§ **DIRECTIONS FOR THIS TASK**: Beginning with the line that contains "RSS Catalog (539, 138)", transcribe every line down to the end of the entries, exactly, and no other lines.

§ **ENTRIES SHOWN**:
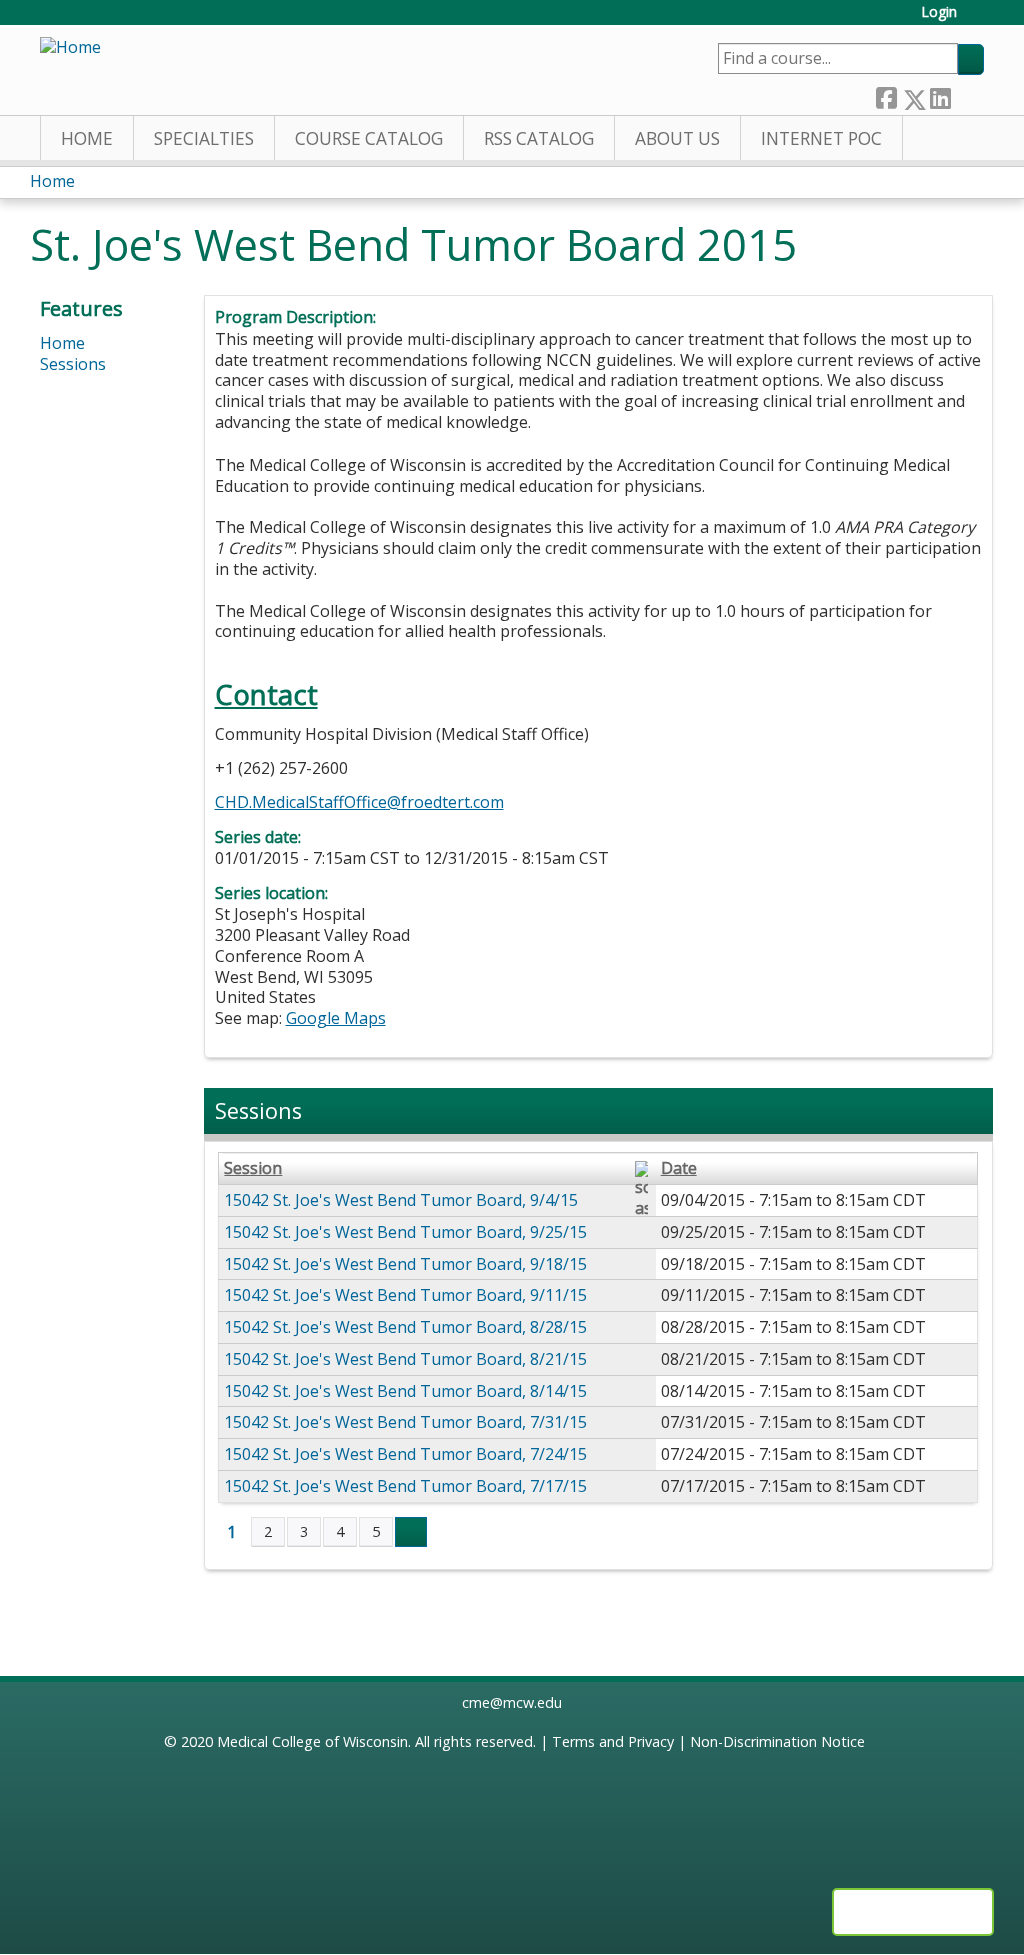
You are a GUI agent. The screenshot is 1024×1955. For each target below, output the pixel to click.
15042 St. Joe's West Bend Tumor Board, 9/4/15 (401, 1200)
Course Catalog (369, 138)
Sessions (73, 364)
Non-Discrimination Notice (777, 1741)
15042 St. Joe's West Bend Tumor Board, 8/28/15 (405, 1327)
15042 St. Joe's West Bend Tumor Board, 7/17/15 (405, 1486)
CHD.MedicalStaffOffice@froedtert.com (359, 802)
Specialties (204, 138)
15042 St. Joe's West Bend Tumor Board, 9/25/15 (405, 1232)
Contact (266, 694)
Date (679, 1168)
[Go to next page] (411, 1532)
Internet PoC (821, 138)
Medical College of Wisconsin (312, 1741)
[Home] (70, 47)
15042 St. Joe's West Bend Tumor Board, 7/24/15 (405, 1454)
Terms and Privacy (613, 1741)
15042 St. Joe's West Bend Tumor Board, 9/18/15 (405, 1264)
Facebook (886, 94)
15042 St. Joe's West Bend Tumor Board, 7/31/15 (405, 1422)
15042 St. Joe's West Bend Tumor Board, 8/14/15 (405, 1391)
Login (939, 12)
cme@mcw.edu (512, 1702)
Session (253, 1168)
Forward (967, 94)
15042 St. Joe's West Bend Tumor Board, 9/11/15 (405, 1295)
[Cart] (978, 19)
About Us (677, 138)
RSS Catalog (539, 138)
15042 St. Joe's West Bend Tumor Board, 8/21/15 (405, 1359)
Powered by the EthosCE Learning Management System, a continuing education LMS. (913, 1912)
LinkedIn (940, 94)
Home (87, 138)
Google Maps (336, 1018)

§ **ANSWER TO THIS PROBLEM**:
RSS Catalog (539, 138)
15042 St. Joe's West Bend Tumor Board, 8/21/15 (405, 1359)
Powered by the EthosCE Learning Management System, a continuing education LMS. (913, 1912)
LinkedIn (940, 94)
Home (87, 138)
Google Maps (336, 1018)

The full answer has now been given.